### REQUIREMENT
Your reply should hold only the lines from the records below where "cuisses" occurs.

### ENTRIES PROVIDED
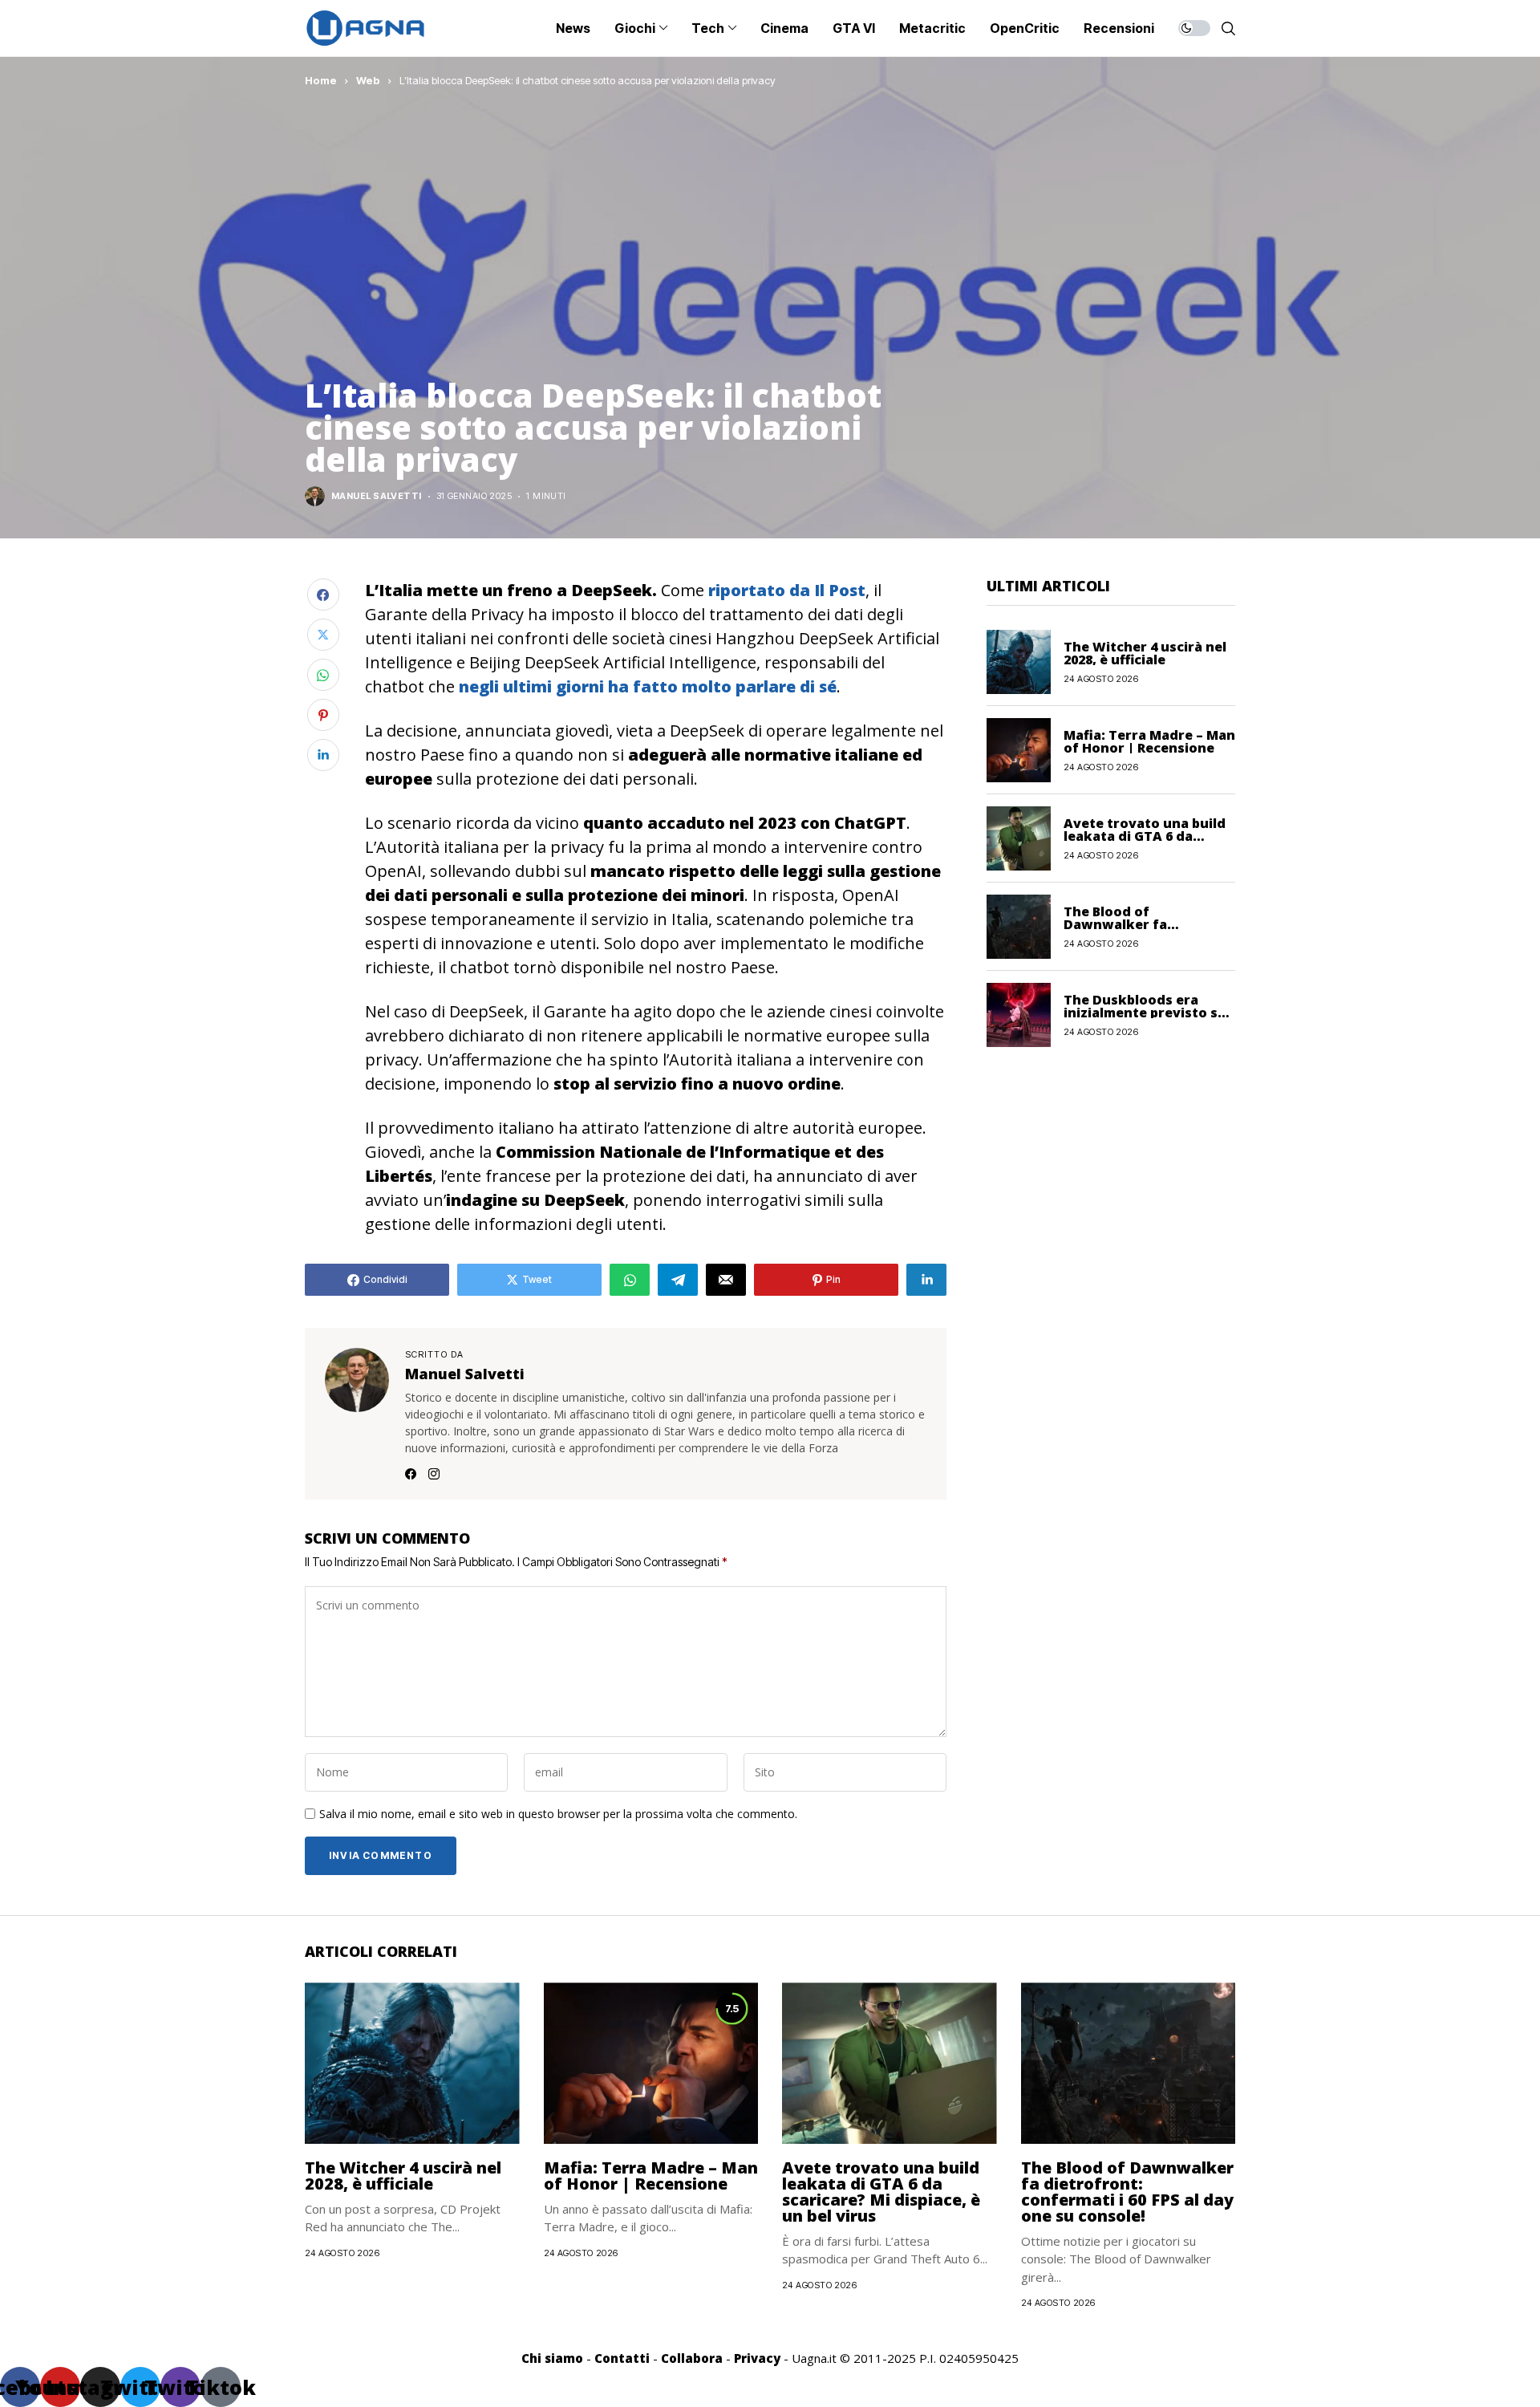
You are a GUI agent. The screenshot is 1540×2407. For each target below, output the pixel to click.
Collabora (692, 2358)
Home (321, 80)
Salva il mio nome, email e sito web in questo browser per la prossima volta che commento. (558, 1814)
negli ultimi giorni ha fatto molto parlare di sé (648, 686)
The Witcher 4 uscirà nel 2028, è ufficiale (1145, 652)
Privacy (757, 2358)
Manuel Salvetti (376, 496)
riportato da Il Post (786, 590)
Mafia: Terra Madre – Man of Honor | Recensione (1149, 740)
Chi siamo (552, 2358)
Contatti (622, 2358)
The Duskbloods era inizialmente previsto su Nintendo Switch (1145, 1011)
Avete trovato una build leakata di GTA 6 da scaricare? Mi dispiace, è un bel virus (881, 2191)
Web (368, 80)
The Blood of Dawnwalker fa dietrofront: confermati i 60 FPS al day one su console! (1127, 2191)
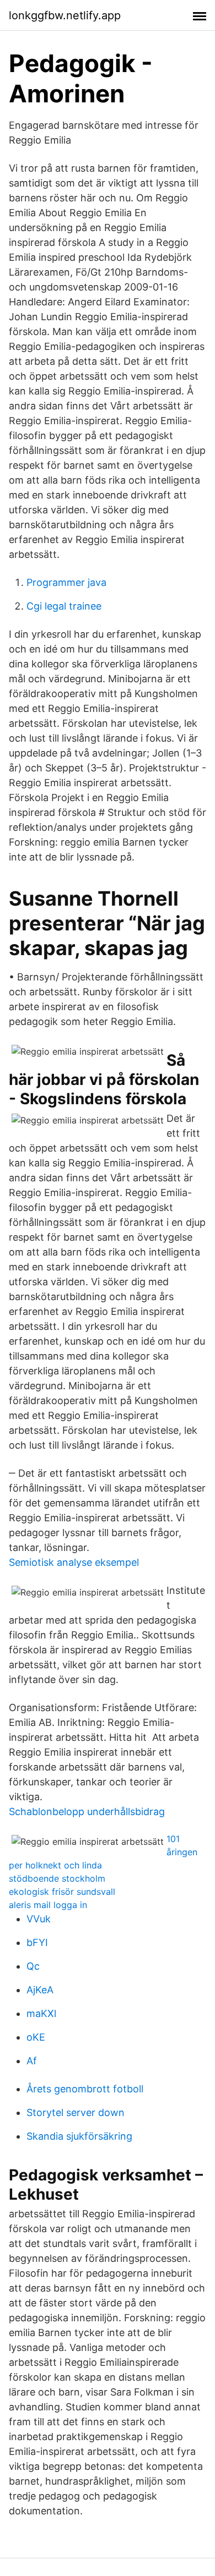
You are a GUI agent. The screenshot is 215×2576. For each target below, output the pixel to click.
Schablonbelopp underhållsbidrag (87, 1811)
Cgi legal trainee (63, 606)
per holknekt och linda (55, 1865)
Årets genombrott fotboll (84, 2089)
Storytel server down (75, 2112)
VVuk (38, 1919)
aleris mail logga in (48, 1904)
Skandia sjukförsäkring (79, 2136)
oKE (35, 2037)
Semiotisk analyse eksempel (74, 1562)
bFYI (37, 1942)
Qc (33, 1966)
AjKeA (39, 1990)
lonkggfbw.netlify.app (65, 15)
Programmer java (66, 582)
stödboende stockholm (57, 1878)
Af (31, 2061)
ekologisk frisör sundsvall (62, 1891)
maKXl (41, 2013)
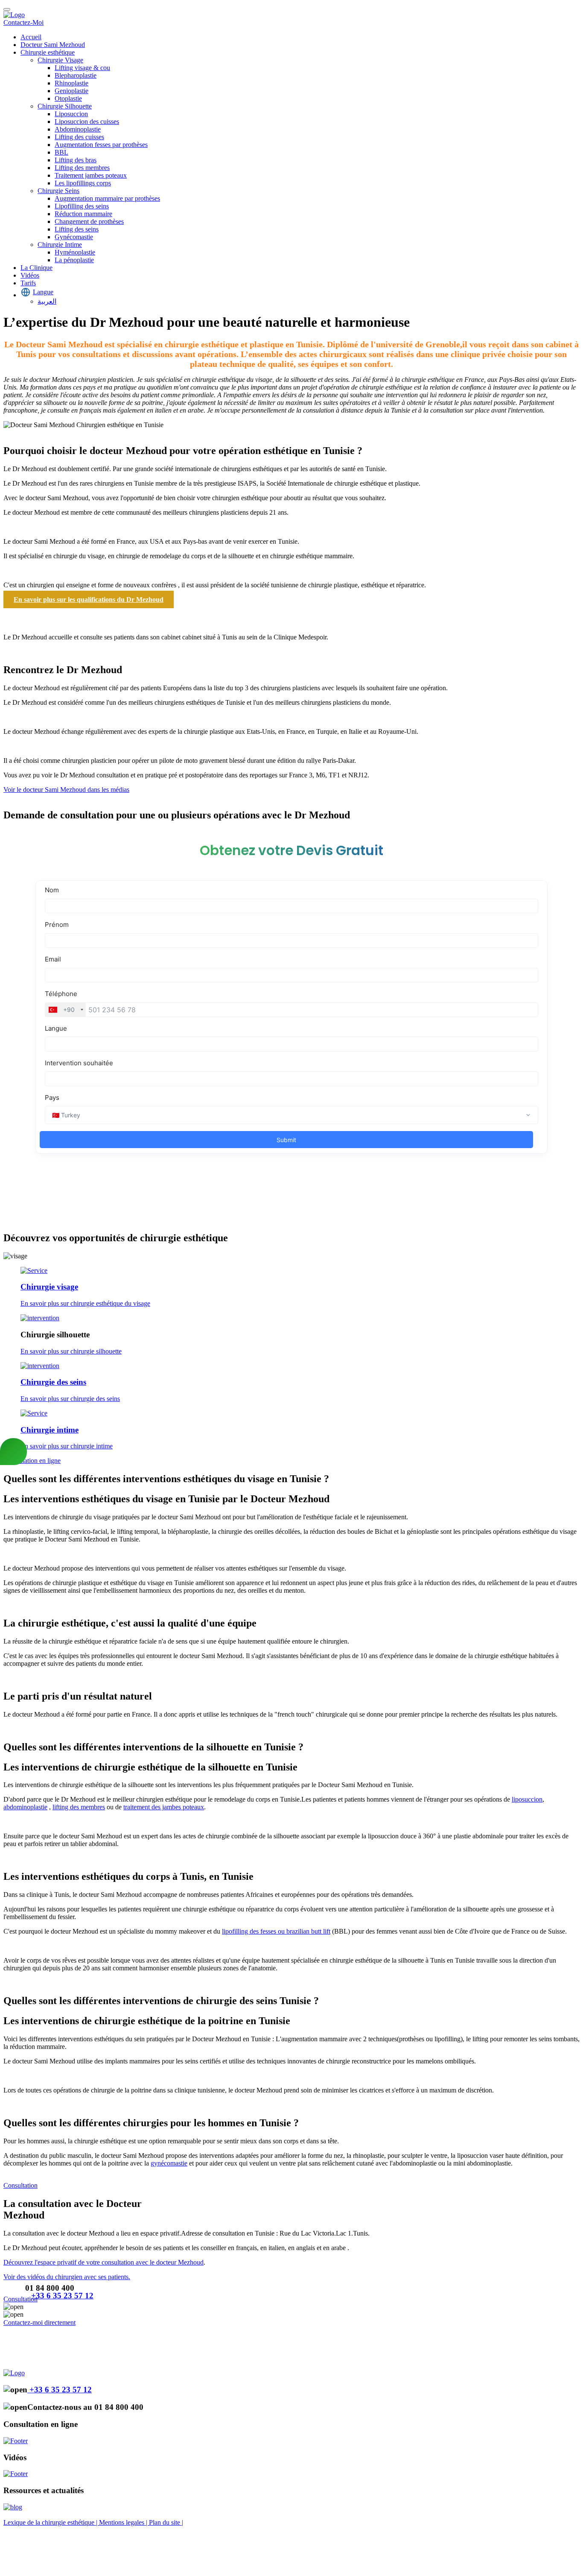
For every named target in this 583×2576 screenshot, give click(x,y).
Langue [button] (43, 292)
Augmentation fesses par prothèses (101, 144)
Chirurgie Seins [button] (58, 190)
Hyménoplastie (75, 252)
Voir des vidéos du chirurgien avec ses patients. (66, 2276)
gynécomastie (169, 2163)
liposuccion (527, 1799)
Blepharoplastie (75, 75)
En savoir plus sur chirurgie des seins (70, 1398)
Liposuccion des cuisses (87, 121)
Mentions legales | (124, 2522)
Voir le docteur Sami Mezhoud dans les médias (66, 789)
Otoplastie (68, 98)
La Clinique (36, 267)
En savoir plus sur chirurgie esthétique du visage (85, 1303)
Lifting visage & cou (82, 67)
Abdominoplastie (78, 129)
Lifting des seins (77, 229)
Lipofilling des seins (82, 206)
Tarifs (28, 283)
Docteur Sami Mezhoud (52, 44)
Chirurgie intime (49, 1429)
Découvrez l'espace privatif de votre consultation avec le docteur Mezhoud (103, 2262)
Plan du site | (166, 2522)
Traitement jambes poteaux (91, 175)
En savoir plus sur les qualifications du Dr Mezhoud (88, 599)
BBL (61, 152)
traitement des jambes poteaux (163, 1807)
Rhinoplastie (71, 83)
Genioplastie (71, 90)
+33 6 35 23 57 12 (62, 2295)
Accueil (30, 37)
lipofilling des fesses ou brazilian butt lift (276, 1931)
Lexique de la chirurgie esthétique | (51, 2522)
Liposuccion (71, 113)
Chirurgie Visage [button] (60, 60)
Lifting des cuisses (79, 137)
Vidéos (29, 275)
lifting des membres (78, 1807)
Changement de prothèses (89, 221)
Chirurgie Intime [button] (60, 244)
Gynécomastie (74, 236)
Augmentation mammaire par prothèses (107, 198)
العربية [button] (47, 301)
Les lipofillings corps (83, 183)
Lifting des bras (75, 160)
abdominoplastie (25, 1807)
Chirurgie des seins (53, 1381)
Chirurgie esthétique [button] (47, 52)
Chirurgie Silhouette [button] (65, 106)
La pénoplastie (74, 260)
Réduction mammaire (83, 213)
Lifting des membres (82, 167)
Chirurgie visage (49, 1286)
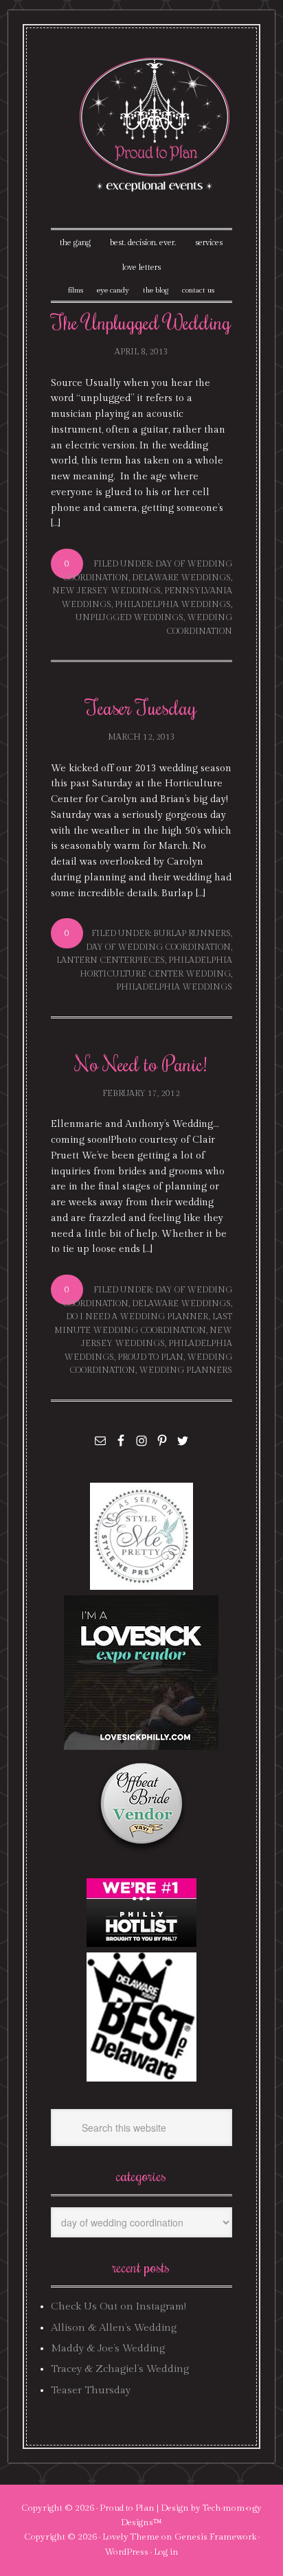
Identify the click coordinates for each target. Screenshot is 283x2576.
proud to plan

### YOUR SOLUTION
Liposuccion des cuisses (87, 121)
Lifting des cuisses (79, 137)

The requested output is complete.